### Try it:
Without including any image, retype the records word for word.

### Records for this exercise:
== Segment start ==
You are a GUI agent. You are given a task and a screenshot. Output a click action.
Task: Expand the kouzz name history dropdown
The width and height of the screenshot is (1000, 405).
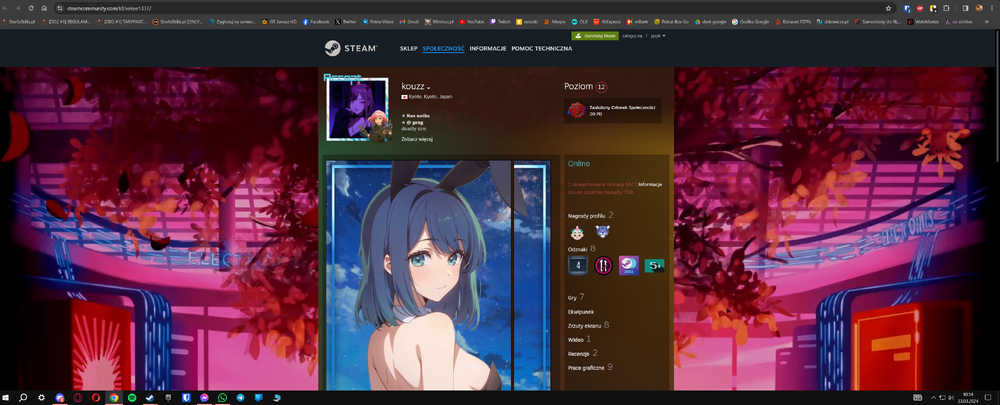[429, 88]
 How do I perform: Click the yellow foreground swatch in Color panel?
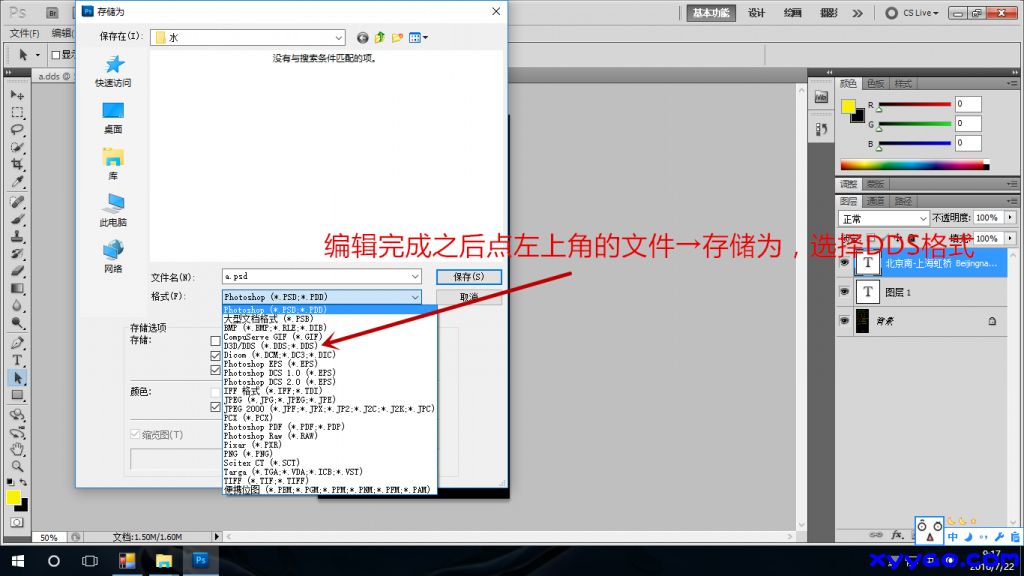848,106
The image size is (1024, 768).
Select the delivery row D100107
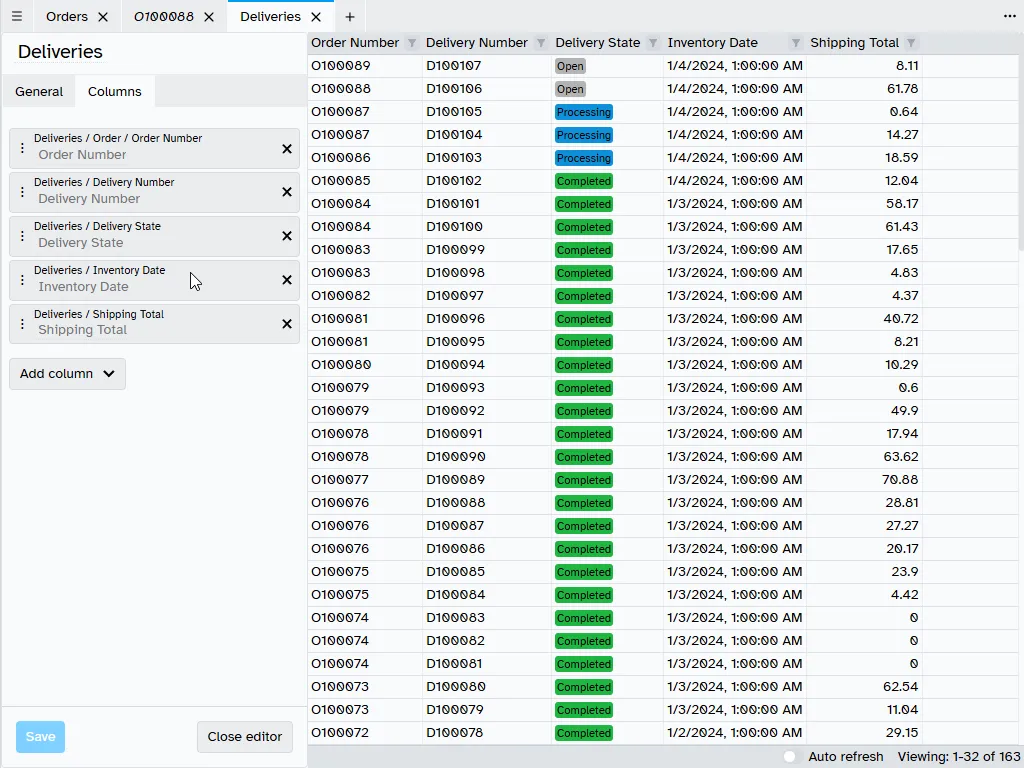(x=453, y=66)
== Segment end ==
### Solution to this problem:
You are a GUI agent. You are given a task and a screenshot. Output a click action.
Task: Expand the kouzz name history dropdown
The width and height of the screenshot is (1000, 405).
[429, 88]
 How do I perform: Click the yellow foreground swatch in Color panel?
848,106
The image size is (1024, 768).
Select the delivery row D100107
(x=453, y=66)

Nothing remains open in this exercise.